The compound of the formula I is synthesized by the method, the synthetic route of the compound adopts a common and easily-obtained tartaric acid raw material, the yield is high, the reaction condition is mild, the raw material price is low, and the method is suitable for large-scale industrial production. The compound is suitable for being used as a lubricating oil biodegradation accelerant, can greatly improve the degradation rate of mineral oil, polyalpha-olefin and other lubricating base oil which are difficult to biodegrade, and has great industrialization potential.

The preparation method of the grease composition comprises the following steps:

first, a part of the lubricating base oil raw material used, generally 33% to 66%, of the lubricating base oil and C are mixed₁₂-C₂₀Adding fatty acid into the reaction kettle, and uniformly stirring; then, heating the reaction kettle to 60-95 ℃, and adding a mixture of lithium hydroxide and water to perform saponification reaction for 25-120 min; continuously heating to 120-180 ℃ for dehydration reaction; adding the rest lubricating base oil after removing water, cooling to 100-130 ℃, adding the biodegradation accelerator, uniformly stirring, grinding for 2-3 times by a three-roller machine to form grease, and obtaining the hair dyeDisclosed is a grease composition.

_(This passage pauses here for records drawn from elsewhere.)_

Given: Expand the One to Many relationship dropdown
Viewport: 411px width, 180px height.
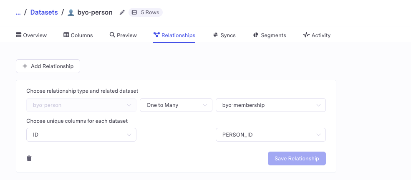Looking at the screenshot, I should click(176, 105).
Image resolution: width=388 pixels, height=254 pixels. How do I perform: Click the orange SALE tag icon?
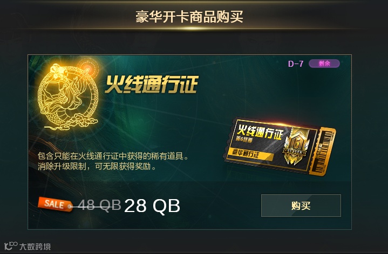coord(55,204)
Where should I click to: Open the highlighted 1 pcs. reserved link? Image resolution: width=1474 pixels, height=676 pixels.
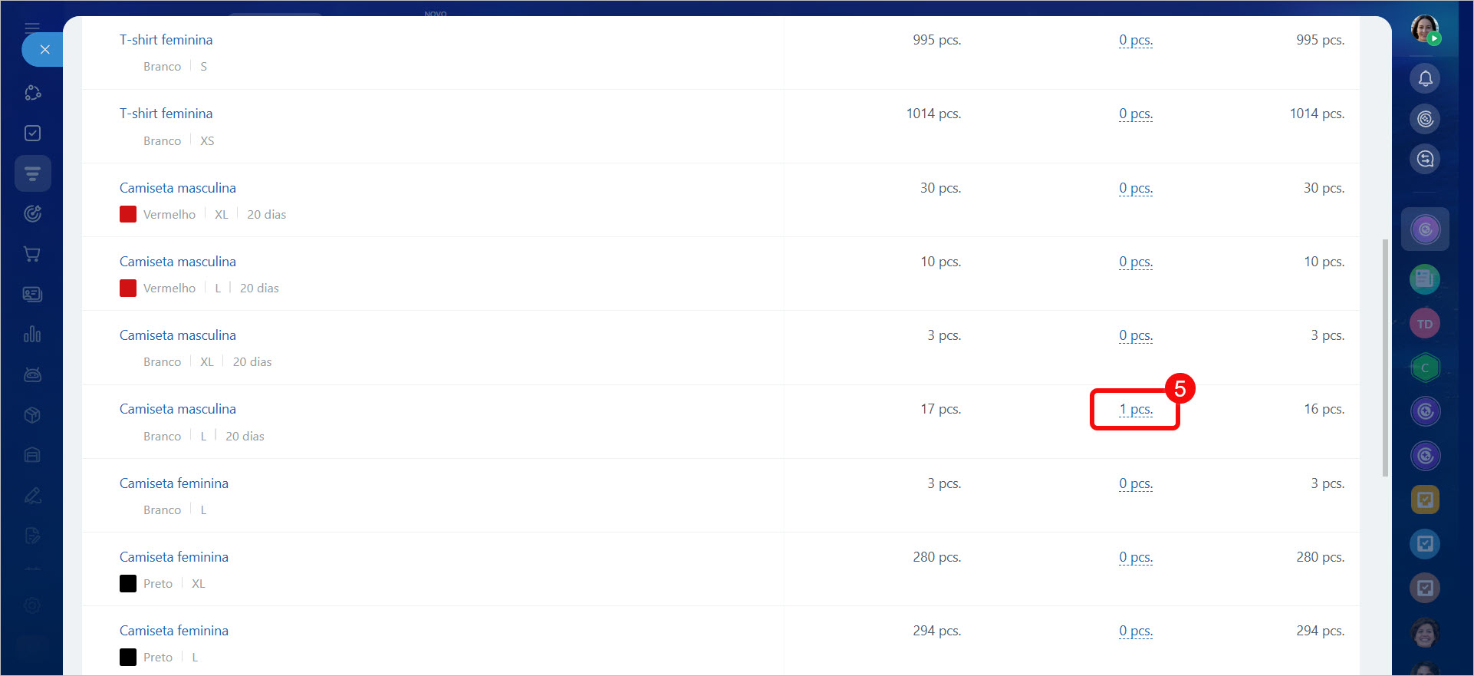click(1136, 410)
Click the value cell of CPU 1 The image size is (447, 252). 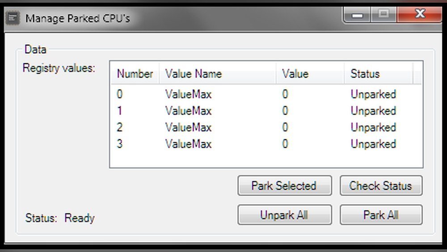coord(285,111)
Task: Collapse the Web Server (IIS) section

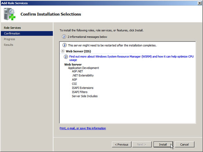Action: (63, 51)
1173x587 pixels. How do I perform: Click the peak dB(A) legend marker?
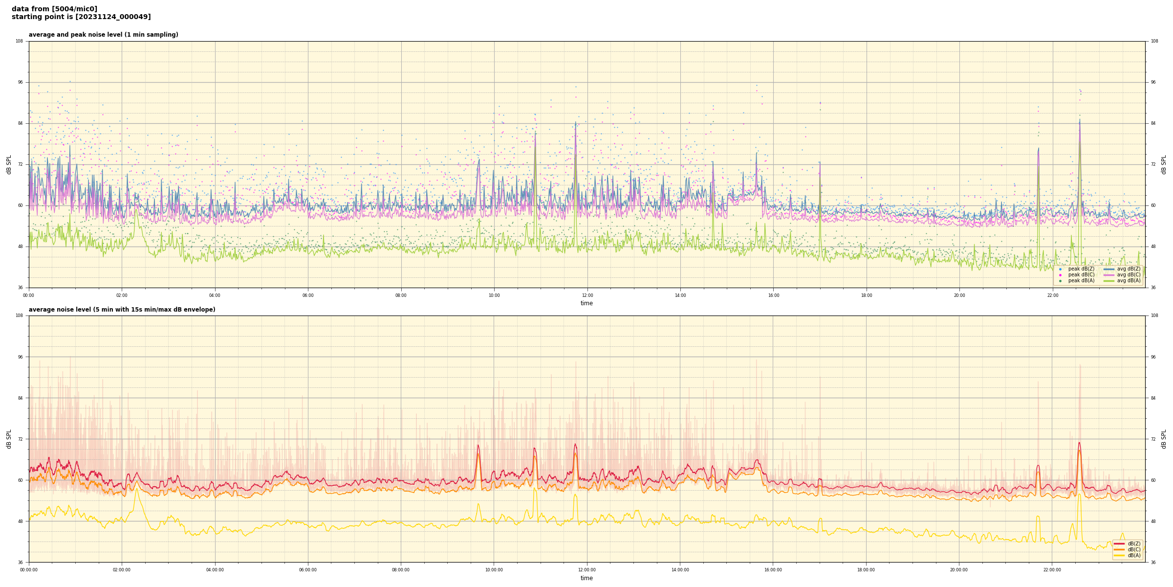point(1060,281)
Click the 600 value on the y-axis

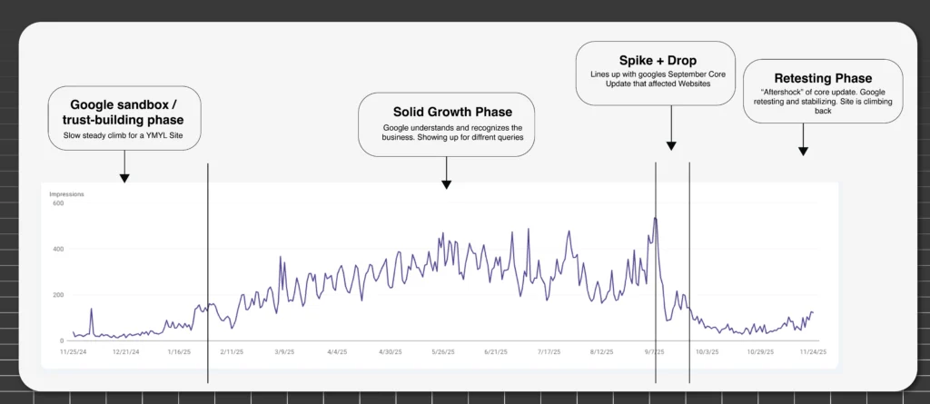pos(56,203)
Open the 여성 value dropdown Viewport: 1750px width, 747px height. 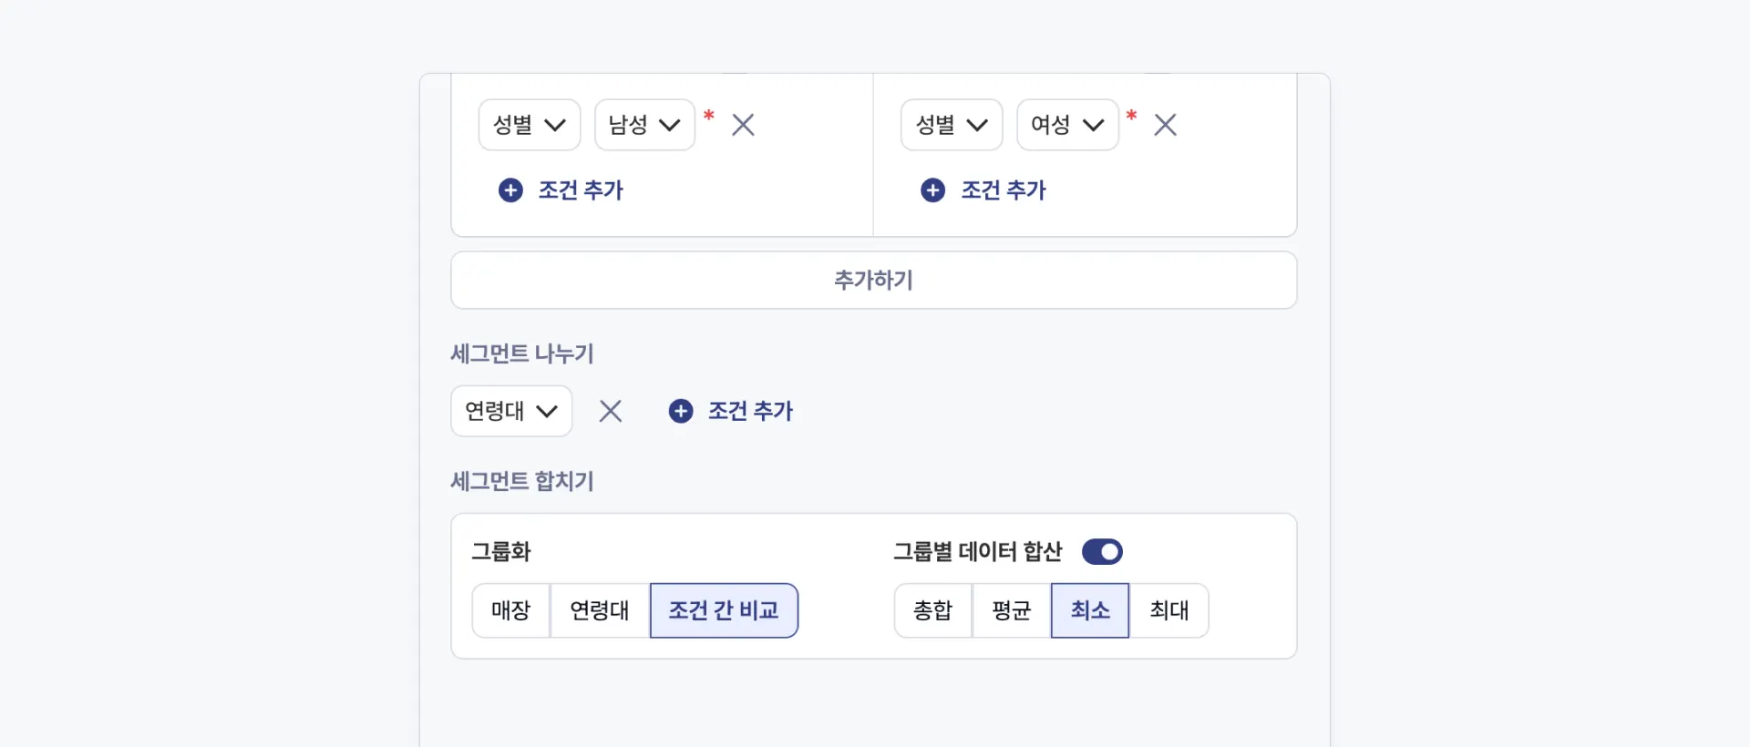[x=1067, y=125]
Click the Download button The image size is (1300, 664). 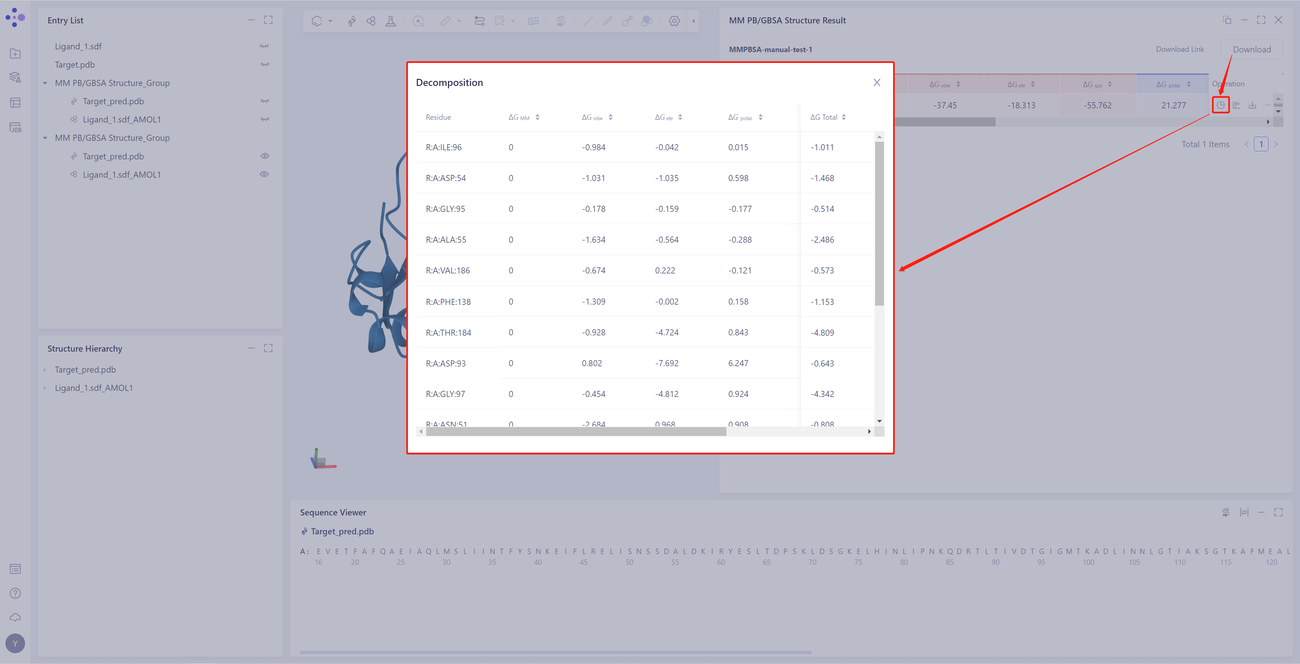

In some embodiments, the invention further comprises adding an antioxidant into the reaction kettle after the dehydration reaction, and continuously heating to 190-220 ℃ for high-temperature refining, wherein the time for high-temperature refining is 5-20 min.

In some embodiments, the invention also comprises adding other additives, such as antirust agent and extreme pressure antiwear agent, into the reaction kettle after the temperature is reduced to 100-130 ℃, so as to be suitable for different production purposes.

The invention will be further illustrated by the following examples, but is not to be construed as being limited thereto. Unless otherwise specified, all reagents used in the invention are analytically pure.

Preparation example 1

This preparation example serves to illustrate the synthesis of the biodegradation accelerator of the present invention, i.e., 2' - ((2-tetradecyloxy) -1,3, 2-dioxaphospholane-4, 5-dicarbonyl) -diamino-dipropionic acid (see structural formula I-c).

1) To the reactor were added sequentially 100mL of DMF, tartaric acid (33.3mmol, 5g), L-alanine methyl ester hydrochloride (73.2mmol, 10.21g), 1-hydroxybenzotriazole (79.9mmol, 10.8g), pyridine (8mL), cooled to 0 deg.C, DCC (79.9mmol, 16.5g) was added, and the reaction was allowed to proceed overnight. The reaction mixture is filtered by suction, the solid is washed by 300mL ethyl acetate, the organic phases are combined, the saturated sodium bicarbonate solution is washed twice, the 10% hydrochloric acid solution is washed twice, the saturated saline solution is washed once, the anhydrous magnesium sulfate is dried for 2h, and the white solid is obtained after filtration and spin drying.

2) Phosphorus trichloride (40mmol, 5.48g) was dissolved in 5mL of n-hexane, the temperature was reduced to 4 ℃, triethylamine (40mmol, 4.04g) was dissolved in 25mL of trichloroethylene, myristyl alcohol (27mmol, 5.78g) was dissolved in 40mL of trichloroethylene, and the solution was slowly added dropwise to the reactor. After the addition, the temperature was raised to room temperature and stirring was continued for 1 hour.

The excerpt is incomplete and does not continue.